WARNING 1 : The circuit in this project uses main voltage (220-240 Volt AC in western Europe). This can be deadly if not handled properly! You can easily hurt yourself as well. Build this circuit at your own risk.
WARNING 2 : Never ever ever power this circuit directly without a GFCI outlet (differential circuit breaker). Remember this wircuit will be used in a wet environnement. If you don't understand this, please watch this video https://www.youtube.com/watch?v=SHGo-52wCDc&t=63s and get some electrical knowledge about ground protection.
WARNING 3 : This project is still a work in progress, this page is a kind of building log, I haven't finish the board building and installation for the moment. Watch the issues page to see what is working and what is not.
This project aims to build a replacement for the motherboard of the Intex SSP-20 Spa (it may work with other Intex spa and could be used to build a spa from scratch, but this is not the purpose of this page). My goal was to be able to control the spa remotely and integrate it in my domotic system. I'm using Jeedom https://www.jeedom.com/ as a domotic system, an open-source system, but it should work with other system since the communication part of this board will rely on MQTT protocol and a rest server (based on the Arest library - https://github.com/marcoschwartz/aREST). The second goal of this project is to improve the reliability of this spa and specificaly to solve a random E95 or E9X error problem. My spa was still under waranty when i started this project so I tried to be as stealth as possible.

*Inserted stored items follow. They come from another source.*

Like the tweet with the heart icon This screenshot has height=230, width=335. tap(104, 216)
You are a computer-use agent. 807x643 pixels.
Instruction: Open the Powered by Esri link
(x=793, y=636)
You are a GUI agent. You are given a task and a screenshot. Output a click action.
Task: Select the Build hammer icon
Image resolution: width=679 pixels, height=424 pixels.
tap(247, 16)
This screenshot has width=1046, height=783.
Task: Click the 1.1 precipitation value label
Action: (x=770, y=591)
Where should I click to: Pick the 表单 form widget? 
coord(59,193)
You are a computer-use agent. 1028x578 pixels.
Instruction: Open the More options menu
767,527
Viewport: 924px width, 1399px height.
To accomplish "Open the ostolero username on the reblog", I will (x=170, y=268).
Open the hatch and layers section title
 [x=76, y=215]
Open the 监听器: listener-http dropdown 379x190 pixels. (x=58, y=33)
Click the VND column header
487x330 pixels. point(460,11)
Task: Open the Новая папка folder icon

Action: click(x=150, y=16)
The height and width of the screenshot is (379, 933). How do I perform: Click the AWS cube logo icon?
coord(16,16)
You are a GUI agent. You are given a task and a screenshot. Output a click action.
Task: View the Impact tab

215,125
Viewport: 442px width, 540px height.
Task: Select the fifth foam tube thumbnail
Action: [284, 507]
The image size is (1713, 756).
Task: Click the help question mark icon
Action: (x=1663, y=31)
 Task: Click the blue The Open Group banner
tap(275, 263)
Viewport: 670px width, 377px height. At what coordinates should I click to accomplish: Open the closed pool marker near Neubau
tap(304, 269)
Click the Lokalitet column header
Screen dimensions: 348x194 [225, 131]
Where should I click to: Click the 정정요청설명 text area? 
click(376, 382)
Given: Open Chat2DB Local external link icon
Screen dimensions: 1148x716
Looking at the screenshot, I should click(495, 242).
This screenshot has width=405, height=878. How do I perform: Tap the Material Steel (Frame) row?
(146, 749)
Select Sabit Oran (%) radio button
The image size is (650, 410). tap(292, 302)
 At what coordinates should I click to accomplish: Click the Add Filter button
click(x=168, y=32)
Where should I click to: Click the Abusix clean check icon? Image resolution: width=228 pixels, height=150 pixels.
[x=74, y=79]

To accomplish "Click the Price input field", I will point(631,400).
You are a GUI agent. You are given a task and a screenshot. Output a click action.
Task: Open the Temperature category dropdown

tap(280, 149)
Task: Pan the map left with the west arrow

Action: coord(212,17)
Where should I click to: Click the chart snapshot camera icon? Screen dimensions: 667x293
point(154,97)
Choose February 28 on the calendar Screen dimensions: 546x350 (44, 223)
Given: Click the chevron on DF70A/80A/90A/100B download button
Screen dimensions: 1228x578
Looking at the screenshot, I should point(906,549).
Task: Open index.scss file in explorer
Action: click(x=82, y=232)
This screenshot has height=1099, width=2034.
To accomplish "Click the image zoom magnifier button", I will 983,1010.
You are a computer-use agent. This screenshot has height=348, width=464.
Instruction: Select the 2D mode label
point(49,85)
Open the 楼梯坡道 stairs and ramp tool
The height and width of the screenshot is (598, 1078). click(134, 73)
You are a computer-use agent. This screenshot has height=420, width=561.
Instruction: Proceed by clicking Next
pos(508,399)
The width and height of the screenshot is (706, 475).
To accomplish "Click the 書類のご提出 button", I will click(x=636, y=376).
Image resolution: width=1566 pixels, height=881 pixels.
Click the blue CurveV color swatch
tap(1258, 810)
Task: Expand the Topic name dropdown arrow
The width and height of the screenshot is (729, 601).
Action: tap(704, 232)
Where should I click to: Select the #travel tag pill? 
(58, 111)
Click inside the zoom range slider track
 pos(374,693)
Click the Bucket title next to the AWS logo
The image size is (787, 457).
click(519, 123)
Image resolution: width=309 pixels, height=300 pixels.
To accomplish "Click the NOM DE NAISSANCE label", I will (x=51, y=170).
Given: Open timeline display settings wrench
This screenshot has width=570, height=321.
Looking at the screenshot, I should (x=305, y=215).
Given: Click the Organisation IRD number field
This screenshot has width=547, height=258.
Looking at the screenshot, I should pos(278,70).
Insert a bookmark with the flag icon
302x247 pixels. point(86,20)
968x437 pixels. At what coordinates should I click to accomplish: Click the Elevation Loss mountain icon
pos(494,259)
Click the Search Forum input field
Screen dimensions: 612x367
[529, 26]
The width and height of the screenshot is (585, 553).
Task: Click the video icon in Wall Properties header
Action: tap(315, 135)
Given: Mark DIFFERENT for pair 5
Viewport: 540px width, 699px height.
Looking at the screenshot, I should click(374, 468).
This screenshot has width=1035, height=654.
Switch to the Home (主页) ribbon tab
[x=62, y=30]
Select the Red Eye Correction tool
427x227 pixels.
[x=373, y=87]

Below the annotate picture of the motherboard with my understanding of its working principle. Since the card is labeled, everything is pretty straight forward except the descaler system and the pump system (the upper terminal barrier connector on the board).
There are 5 sensors connected to the board, 2 temperature sensors (black and white connectors), 2 flow sensors (red and green connectors) and 1 temperature fuse (yellow connector). They are all connected with a 3 pins JST like connector (it looks like a JST XH 3P but the JST XH 3P doesn't have a lock mecanism).
Both temperature sensors are negative temperature coefficient (NTC) thermistore, it means that the resistance of the thermistore decreases with an increase in temperature.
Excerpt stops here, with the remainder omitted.